Records for the task START

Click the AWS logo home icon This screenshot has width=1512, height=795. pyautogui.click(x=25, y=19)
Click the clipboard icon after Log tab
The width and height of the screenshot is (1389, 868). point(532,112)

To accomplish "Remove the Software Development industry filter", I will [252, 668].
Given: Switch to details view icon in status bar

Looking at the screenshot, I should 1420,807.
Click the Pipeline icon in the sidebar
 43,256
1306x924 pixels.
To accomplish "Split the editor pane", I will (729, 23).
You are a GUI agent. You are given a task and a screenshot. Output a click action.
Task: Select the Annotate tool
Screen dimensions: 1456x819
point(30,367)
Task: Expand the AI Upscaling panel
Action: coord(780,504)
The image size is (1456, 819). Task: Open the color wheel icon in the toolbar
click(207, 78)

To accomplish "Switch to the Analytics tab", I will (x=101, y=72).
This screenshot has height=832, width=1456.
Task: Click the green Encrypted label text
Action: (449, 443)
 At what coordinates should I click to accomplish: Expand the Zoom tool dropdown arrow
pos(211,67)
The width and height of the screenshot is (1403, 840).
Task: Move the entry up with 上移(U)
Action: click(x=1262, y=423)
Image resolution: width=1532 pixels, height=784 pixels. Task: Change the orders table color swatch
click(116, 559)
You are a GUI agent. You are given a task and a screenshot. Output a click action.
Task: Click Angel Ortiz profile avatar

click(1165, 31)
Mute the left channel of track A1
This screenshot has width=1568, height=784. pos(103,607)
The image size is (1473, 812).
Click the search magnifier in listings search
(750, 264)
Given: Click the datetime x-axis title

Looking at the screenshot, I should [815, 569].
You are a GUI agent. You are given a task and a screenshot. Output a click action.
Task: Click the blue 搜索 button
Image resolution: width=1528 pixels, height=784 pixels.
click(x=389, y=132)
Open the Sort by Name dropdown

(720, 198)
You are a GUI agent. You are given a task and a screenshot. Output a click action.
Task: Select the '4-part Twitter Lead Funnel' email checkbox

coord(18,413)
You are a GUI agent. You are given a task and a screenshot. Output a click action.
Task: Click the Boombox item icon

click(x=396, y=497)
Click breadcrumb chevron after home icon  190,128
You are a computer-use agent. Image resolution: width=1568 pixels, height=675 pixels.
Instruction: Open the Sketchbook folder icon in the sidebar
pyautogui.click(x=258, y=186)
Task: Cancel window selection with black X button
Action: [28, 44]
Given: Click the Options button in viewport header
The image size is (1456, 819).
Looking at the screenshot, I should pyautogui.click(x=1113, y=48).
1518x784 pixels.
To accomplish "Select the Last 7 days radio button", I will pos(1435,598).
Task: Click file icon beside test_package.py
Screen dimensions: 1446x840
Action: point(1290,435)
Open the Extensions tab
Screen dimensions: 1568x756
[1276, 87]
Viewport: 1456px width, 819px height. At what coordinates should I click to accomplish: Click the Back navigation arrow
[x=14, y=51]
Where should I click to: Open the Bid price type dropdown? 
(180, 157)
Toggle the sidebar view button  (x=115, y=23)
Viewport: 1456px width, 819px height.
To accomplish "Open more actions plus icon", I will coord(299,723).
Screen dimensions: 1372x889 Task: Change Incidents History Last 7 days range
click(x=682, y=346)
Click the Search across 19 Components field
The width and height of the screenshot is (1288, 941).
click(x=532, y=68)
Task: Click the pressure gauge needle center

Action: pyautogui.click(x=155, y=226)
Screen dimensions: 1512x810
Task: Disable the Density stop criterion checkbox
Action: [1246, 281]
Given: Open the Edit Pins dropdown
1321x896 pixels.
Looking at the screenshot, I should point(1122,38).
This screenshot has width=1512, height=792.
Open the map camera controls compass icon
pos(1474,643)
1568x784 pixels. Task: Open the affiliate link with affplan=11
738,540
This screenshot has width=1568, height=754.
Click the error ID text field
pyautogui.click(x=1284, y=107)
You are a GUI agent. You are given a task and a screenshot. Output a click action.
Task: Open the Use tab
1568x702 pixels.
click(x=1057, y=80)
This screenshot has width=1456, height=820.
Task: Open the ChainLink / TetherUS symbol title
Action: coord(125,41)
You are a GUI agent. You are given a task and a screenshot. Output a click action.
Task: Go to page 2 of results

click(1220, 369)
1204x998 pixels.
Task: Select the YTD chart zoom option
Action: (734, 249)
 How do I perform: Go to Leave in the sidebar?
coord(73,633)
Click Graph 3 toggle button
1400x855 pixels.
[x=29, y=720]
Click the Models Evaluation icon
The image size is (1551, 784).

Records for the task END

What you should do
Once you have read the records above, please copy them out exactly.

Task response
Click the AWS logo home icon This screenshot has width=1512, height=795. pyautogui.click(x=25, y=19)
Click the clipboard icon after Log tab
The width and height of the screenshot is (1389, 868). point(532,112)

To accomplish "Remove the Software Development industry filter", I will [252, 668].
Given: Switch to details view icon in status bar

Looking at the screenshot, I should 1420,807.
Click the Pipeline icon in the sidebar
 43,256
1306x924 pixels.
To accomplish "Split the editor pane", I will (729, 23).
You are a GUI agent. You are given a task and a screenshot. Output a click action.
Task: Select the Annotate tool
Screen dimensions: 1456x819
point(30,367)
Task: Expand the AI Upscaling panel
Action: coord(780,504)
The image size is (1456, 819). Task: Open the color wheel icon in the toolbar
click(207, 78)

To accomplish "Switch to the Analytics tab", I will (x=101, y=72).
This screenshot has height=832, width=1456.
Task: Click the green Encrypted label text
Action: (449, 443)
 At what coordinates should I click to accomplish: Expand the Zoom tool dropdown arrow
pos(211,67)
The width and height of the screenshot is (1403, 840).
Task: Move the entry up with 上移(U)
Action: click(x=1262, y=423)
Image resolution: width=1532 pixels, height=784 pixels. Task: Change the orders table color swatch
click(116, 559)
You are a GUI agent. You are given a task and a screenshot. Output a click action.
Task: Click Angel Ortiz profile avatar

click(1165, 31)
Mute the left channel of track A1
This screenshot has width=1568, height=784. pos(103,607)
The image size is (1473, 812).
Click the search magnifier in listings search
(750, 264)
Given: Click the datetime x-axis title

Looking at the screenshot, I should [815, 569].
You are a GUI agent. You are given a task and a screenshot. Output a click action.
Task: Click the blue 搜索 button
Image resolution: width=1528 pixels, height=784 pixels.
click(x=389, y=132)
Open the Sort by Name dropdown

(720, 198)
You are a GUI agent. You are given a task and a screenshot. Output a click action.
Task: Select the '4-part Twitter Lead Funnel' email checkbox

coord(18,413)
You are a GUI agent. You are given a task and a screenshot. Output a click action.
Task: Click the Boombox item icon

click(x=396, y=497)
Click breadcrumb chevron after home icon  190,128
You are a computer-use agent. Image resolution: width=1568 pixels, height=675 pixels.
Instruction: Open the Sketchbook folder icon in the sidebar
pyautogui.click(x=258, y=186)
Task: Cancel window selection with black X button
Action: [28, 44]
Given: Click the Options button in viewport header
The image size is (1456, 819).
Looking at the screenshot, I should pyautogui.click(x=1113, y=48).
1518x784 pixels.
To accomplish "Select the Last 7 days radio button", I will pos(1435,598).
Task: Click file icon beside test_package.py
Screen dimensions: 1446x840
Action: point(1290,435)
Open the Extensions tab
Screen dimensions: 1568x756
[1276, 87]
Viewport: 1456px width, 819px height. At what coordinates should I click to accomplish: Click the Back navigation arrow
[x=14, y=51]
Where should I click to: Open the Bid price type dropdown? 
(180, 157)
Toggle the sidebar view button  (x=115, y=23)
Viewport: 1456px width, 819px height.
To accomplish "Open more actions plus icon", I will coord(299,723).
Screen dimensions: 1372x889 Task: Change Incidents History Last 7 days range
click(x=682, y=346)
Click the Search across 19 Components field
The width and height of the screenshot is (1288, 941).
click(x=532, y=68)
Task: Click the pressure gauge needle center

Action: pyautogui.click(x=155, y=226)
Screen dimensions: 1512x810
Task: Disable the Density stop criterion checkbox
Action: [1246, 281]
Given: Open the Edit Pins dropdown
1321x896 pixels.
Looking at the screenshot, I should point(1122,38).
This screenshot has width=1512, height=792.
Open the map camera controls compass icon
pos(1474,643)
1568x784 pixels. Task: Open the affiliate link with affplan=11
738,540
This screenshot has width=1568, height=754.
Click the error ID text field
pyautogui.click(x=1284, y=107)
You are a GUI agent. You are given a task and a screenshot. Output a click action.
Task: Open the Use tab
1568x702 pixels.
click(x=1057, y=80)
This screenshot has width=1456, height=820.
Task: Open the ChainLink / TetherUS symbol title
Action: coord(125,41)
You are a GUI agent. You are given a task and a screenshot. Output a click action.
Task: Go to page 2 of results

click(1220, 369)
1204x998 pixels.
Task: Select the YTD chart zoom option
Action: (734, 249)
 How do I perform: Go to Leave in the sidebar?
coord(73,633)
Click Graph 3 toggle button
1400x855 pixels.
[x=29, y=720]
Click the Models Evaluation icon
The image size is (1551, 784).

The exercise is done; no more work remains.